And an excerpt from this week’s sermon on Philemon:
Paul’s basic claim in Philemon is the same as it is in Galatians 3:28: “There is no longer Jew or Greek, there is no longer slave or free, there is no longer male and female; for all of you are one in Christ Jesus.”
At least here, Paul is not arguing for an end to the institution of slavery in the Roman world–however much we might want him to. But he is arguing for an end to distinctions of class and status within the church. Labels and status within the broader world do not apply within the body of Christ.
Philemon views Onesimus as a useless. Paul re-presents Onesimus as useful (which is what “Onesimus” means–a cute little word play). Philemon views Onesimus as a slave. Paul re-presents Onesimus as a son, as “my own heart,” as a brother.
The word of God and the testimony of the prophets make clear that there is a time and place for Christ-followers to address justice issues in our broader culture.
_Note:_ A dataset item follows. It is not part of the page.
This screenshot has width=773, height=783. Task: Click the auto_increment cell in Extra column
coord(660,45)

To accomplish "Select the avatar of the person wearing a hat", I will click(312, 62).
There are times to speak out against slavery, racism, sexism, heterosexism, fear of foreigners, classism.
This little letter, however, helps us understand that the first calling of the church is not to speak out against injustice, but to actually live out the justice and peace Jesus taught. To live in relationships of equality regardless of how the broader culture–or even the law–says we should relate to each other. To share our resources with those in need. To welcome the stranger–whether they have legal citizenship or not.
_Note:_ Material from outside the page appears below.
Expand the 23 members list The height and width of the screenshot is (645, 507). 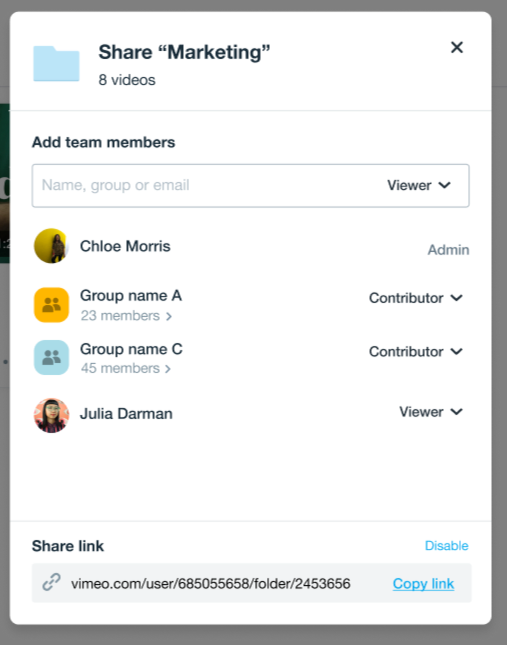(x=126, y=316)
As Martin Luther King, Jr., said, the church should be the headlights, leading the way toward justice.
Some of the light we shed may come in the form of history–or sociology or literary theory–any type of helpful academic analysis.
Some of the light we shed may come in the form of narratives–good stories told through word and image.
Some of the light we shed may be through prophetic words–institution rattling words and actions.
Scripture attests to a place for all of this.
Paul’s letter to Philemon, however, reminds us that much of our light comes not from what we say or write or preach, but from how we live. Especially how we live together. How we live together in love as brothers and sisters.
“May the grace of the Lord Jesus Christ be with your spirit.”
3 thoughts on “Reflections on Philemon”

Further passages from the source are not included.